L’appel de l’ancien président français Jacques Chirac à Cotonou ,au Bénin, a pour but de mobiliser les autorités mondiales contre les faux médicaments. Sa fondation, qui porte son nom, réclame une augmentation du nombre de contrôles des circuits de fabrication et de distribution, ainsi que l'extension de l'offre de médicaments à bas prix. Et ce, surtout en Afrique, continent le plus touché par ce trafic.
L’enjeu est de taille: chaque année, 200 000 vies pourraient être sauvées si les faux médicaments disparaissaient, estime l’Organisation mondiale de la santé. Du placebo à la substance carrément toxique, les faux médicaments provoquent des ravages surtout lorsqu’il s’agit de traitements antibiotiques ou antipaludiques.

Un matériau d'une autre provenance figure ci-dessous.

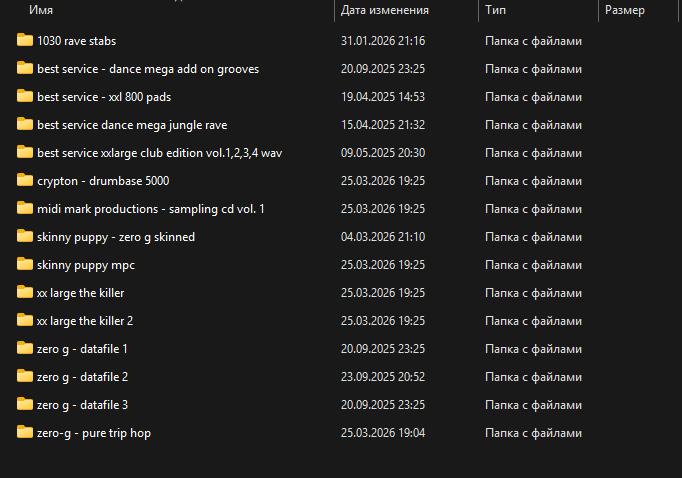Image resolution: width=682 pixels, height=478 pixels.
Task: Click the date 31.01.2026 21:16 cell
Action: [383, 41]
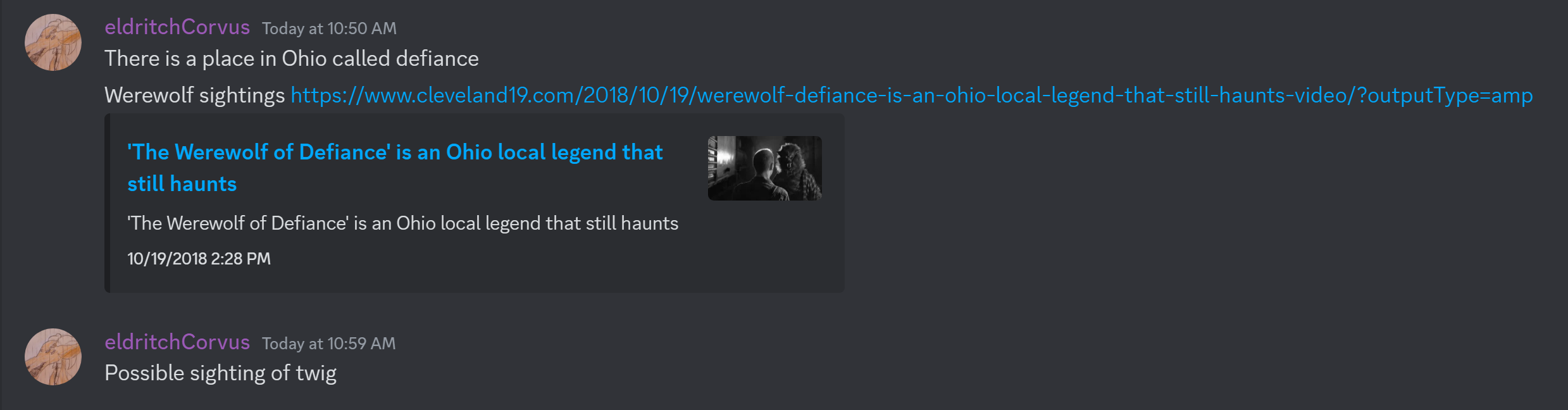Click the embed description text
The height and width of the screenshot is (410, 1568).
[x=402, y=223]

Selon des données recueillies par la fondation Chirac, 30 à 70% des antipaludiques en circulation en Afrique sont des faux.
Au niveau mondial, les faux médicaments représenteraient même 10% du total des médicaments en circulation, soit un marché de 45 milliards d'euros, un trafic "florissant et extrêmement rentable", selon Marc Gentillini, responsables des questions de médicaments de la Fondation Chirac.

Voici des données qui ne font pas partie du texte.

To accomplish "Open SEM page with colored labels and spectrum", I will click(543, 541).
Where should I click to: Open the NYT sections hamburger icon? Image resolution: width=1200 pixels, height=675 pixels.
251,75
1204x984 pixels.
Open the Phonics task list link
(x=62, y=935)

Vendus sur Internet, dans la rue ou dans des pharmacies non agréées, les faux médicaments peuvent générer des bénéfices de 6000 à 20 000%. Par exemple, un faux cachet de Viagra peut-être vendu 3 dollars alors que sa fabrication n'en coûte que 5 cents.
L'appel de Cotonou contre les faux médicaments, porté par la fondation Chirac, a reçu l'appui des fondations Gates et Clinton. Les laboratoires pharmaceutiques Pierre Fabre et Sanofi-Aventis ont également souhaité manifester leur appui.